### LISTED RECORDS
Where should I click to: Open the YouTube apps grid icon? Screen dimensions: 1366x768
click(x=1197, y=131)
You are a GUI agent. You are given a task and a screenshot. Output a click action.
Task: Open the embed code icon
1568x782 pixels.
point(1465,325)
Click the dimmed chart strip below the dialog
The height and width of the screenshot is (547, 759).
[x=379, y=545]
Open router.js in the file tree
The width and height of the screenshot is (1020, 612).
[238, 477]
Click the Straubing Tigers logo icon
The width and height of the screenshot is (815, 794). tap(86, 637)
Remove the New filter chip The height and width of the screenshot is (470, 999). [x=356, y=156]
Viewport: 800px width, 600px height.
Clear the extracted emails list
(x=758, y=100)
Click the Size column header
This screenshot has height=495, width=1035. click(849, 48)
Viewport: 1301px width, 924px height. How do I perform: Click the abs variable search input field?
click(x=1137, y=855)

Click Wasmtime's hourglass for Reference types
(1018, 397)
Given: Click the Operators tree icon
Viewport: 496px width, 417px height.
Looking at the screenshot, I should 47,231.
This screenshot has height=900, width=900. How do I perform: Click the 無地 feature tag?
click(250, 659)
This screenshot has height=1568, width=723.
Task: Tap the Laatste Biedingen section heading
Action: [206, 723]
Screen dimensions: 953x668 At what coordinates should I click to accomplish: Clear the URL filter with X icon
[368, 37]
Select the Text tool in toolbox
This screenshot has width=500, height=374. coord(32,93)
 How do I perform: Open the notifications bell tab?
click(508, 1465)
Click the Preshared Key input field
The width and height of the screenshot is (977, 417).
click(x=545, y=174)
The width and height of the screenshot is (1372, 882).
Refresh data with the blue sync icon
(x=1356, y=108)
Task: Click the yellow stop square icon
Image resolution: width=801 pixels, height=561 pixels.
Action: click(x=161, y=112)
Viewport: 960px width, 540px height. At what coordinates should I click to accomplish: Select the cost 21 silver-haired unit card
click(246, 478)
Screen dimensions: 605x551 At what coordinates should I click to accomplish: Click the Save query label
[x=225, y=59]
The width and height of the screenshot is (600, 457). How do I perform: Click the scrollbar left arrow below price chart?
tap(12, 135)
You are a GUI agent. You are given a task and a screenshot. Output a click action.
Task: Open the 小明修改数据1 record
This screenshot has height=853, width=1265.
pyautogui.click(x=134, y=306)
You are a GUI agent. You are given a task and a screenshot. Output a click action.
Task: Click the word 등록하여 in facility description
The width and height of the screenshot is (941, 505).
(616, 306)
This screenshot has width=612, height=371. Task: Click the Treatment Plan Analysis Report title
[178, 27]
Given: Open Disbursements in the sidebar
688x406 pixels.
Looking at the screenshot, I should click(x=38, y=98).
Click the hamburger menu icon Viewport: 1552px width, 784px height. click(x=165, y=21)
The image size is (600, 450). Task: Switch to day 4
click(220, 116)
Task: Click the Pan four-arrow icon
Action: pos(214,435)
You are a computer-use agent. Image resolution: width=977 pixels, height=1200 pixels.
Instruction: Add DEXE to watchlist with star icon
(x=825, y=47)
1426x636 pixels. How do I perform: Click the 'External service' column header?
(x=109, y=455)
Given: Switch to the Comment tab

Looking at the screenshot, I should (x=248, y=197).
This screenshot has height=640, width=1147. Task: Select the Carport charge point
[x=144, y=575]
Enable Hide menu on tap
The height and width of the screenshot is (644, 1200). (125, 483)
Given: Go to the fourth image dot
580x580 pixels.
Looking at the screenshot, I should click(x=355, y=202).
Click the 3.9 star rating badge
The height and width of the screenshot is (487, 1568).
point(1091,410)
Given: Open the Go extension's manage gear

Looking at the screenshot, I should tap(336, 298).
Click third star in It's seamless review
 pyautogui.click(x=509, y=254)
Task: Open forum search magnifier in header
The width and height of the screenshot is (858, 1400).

### WORK REQUIRED
All entries should be transcribed verbatim.

### REPLY TO THE EXERCISE
Where should I click to: Open the YouTube apps grid icon? Screen dimensions: 1366x768
click(x=1197, y=131)
You are a GUI agent. You are given a task and a screenshot. Output a click action.
Task: Open the embed code icon
1568x782 pixels.
point(1465,325)
Click the dimmed chart strip below the dialog
The height and width of the screenshot is (547, 759).
[x=379, y=545]
Open router.js in the file tree
The width and height of the screenshot is (1020, 612).
[238, 477]
Click the Straubing Tigers logo icon
The width and height of the screenshot is (815, 794). tap(86, 637)
Remove the New filter chip The height and width of the screenshot is (470, 999). [x=356, y=156]
Viewport: 800px width, 600px height.
Clear the extracted emails list
(x=758, y=100)
Click the Size column header
This screenshot has height=495, width=1035. click(849, 48)
Viewport: 1301px width, 924px height. How do I perform: Click the abs variable search input field?
click(x=1137, y=855)

Click Wasmtime's hourglass for Reference types
(1018, 397)
Given: Click the Operators tree icon
Viewport: 496px width, 417px height.
Looking at the screenshot, I should 47,231.
This screenshot has height=900, width=900. How do I perform: Click the 無地 feature tag?
click(250, 659)
This screenshot has height=1568, width=723.
Task: Tap the Laatste Biedingen section heading
Action: [206, 723]
Screen dimensions: 953x668 At what coordinates should I click to accomplish: Clear the URL filter with X icon
[368, 37]
Select the Text tool in toolbox
This screenshot has width=500, height=374. coord(32,93)
 How do I perform: Open the notifications bell tab?
click(508, 1465)
Click the Preshared Key input field
The width and height of the screenshot is (977, 417).
click(x=545, y=174)
The width and height of the screenshot is (1372, 882).
Refresh data with the blue sync icon
(x=1356, y=108)
Task: Click the yellow stop square icon
Image resolution: width=801 pixels, height=561 pixels.
Action: click(x=161, y=112)
Viewport: 960px width, 540px height. At what coordinates should I click to accomplish: Select the cost 21 silver-haired unit card
click(246, 478)
Screen dimensions: 605x551 At what coordinates should I click to accomplish: Click the Save query label
[x=225, y=59]
The width and height of the screenshot is (600, 457). How do I perform: Click the scrollbar left arrow below price chart?
tap(12, 135)
You are a GUI agent. You are given a task and a screenshot. Output a click action.
Task: Open the 小明修改数据1 record
This screenshot has height=853, width=1265.
pyautogui.click(x=134, y=306)
You are a GUI agent. You are given a task and a screenshot. Output a click action.
Task: Click the word 등록하여 in facility description
The width and height of the screenshot is (941, 505).
(616, 306)
This screenshot has width=612, height=371. Task: Click the Treatment Plan Analysis Report title
[178, 27]
Given: Open Disbursements in the sidebar
688x406 pixels.
Looking at the screenshot, I should click(x=38, y=98).
Click the hamburger menu icon Viewport: 1552px width, 784px height. click(x=165, y=21)
The image size is (600, 450). Task: Switch to day 4
click(220, 116)
Task: Click the Pan four-arrow icon
Action: pos(214,435)
You are a computer-use agent. Image resolution: width=977 pixels, height=1200 pixels.
Instruction: Add DEXE to watchlist with star icon
(x=825, y=47)
1426x636 pixels. How do I perform: Click the 'External service' column header?
(x=109, y=455)
Given: Switch to the Comment tab

Looking at the screenshot, I should (x=248, y=197).
This screenshot has height=640, width=1147. Task: Select the Carport charge point
[x=144, y=575]
Enable Hide menu on tap
The height and width of the screenshot is (644, 1200). (125, 483)
Given: Go to the fourth image dot
580x580 pixels.
Looking at the screenshot, I should click(x=355, y=202).
Click the 3.9 star rating badge
The height and width of the screenshot is (487, 1568).
point(1091,410)
Given: Open the Go extension's manage gear

Looking at the screenshot, I should tap(336, 298).
Click third star in It's seamless review
 pyautogui.click(x=509, y=254)
Task: Open forum search magnifier in header
The width and height of the screenshot is (858, 1400).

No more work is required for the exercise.